Collected data:
.....

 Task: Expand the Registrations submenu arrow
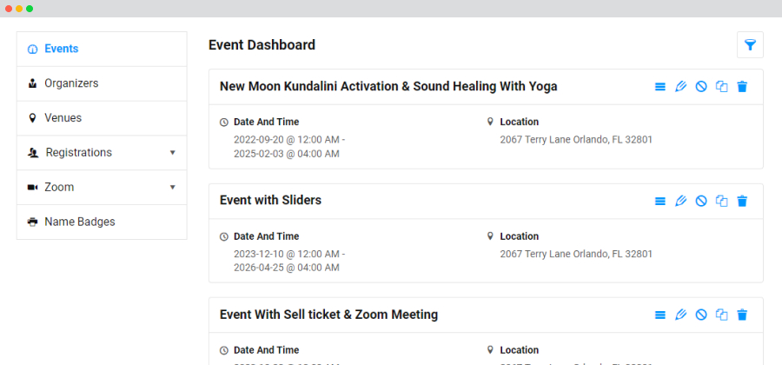173,153
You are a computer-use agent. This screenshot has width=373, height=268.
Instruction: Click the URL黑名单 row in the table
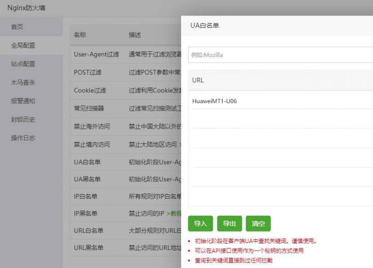(x=89, y=247)
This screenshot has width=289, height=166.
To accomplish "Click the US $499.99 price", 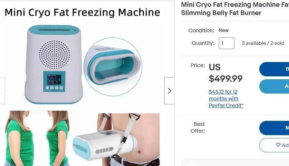I will pyautogui.click(x=226, y=73).
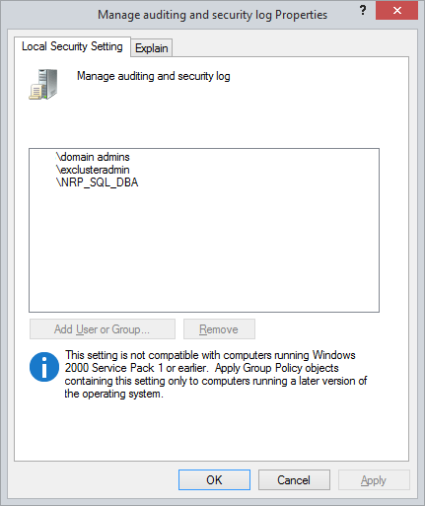
Task: Select the \NRP_SQL_DBA entry
Action: point(98,182)
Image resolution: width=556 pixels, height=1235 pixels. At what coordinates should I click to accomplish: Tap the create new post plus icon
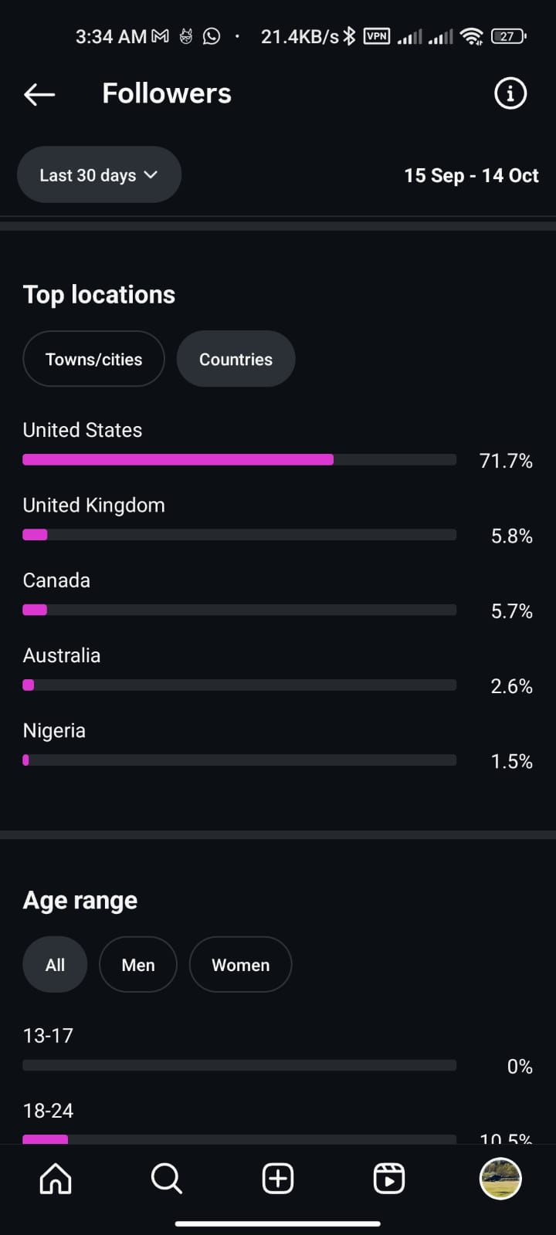(277, 1179)
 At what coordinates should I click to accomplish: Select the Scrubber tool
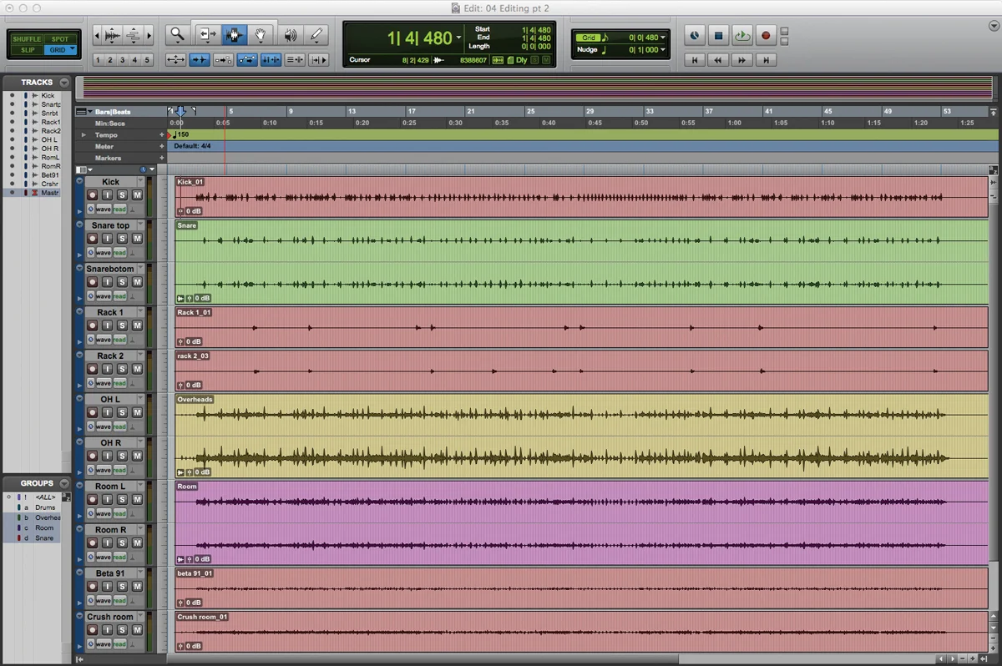pyautogui.click(x=289, y=34)
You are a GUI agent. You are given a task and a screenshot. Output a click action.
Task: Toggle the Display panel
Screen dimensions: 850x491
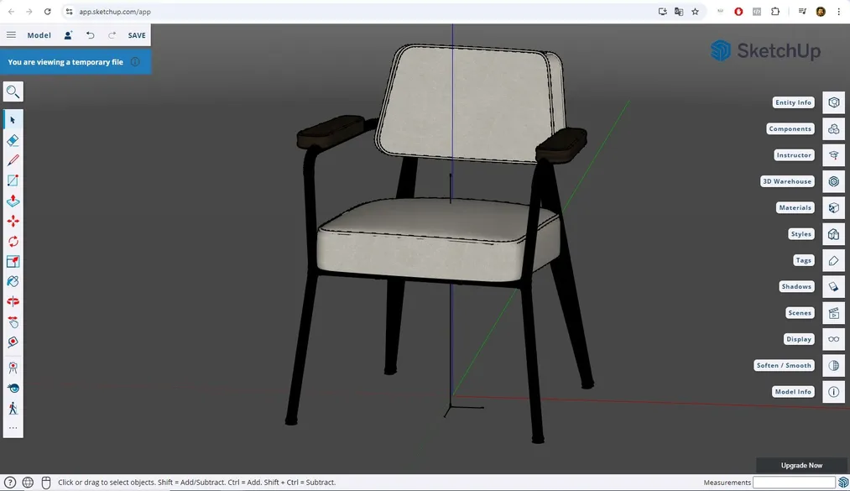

.....

EXERCISE DESCRIPTION -
Look through the data above. Find each line with the string "This" and copy it.

WRITTEN ANSWER -
You are a computer-use agent. This screenshot has width=373, height=268.
This screenshot has width=289, height=166.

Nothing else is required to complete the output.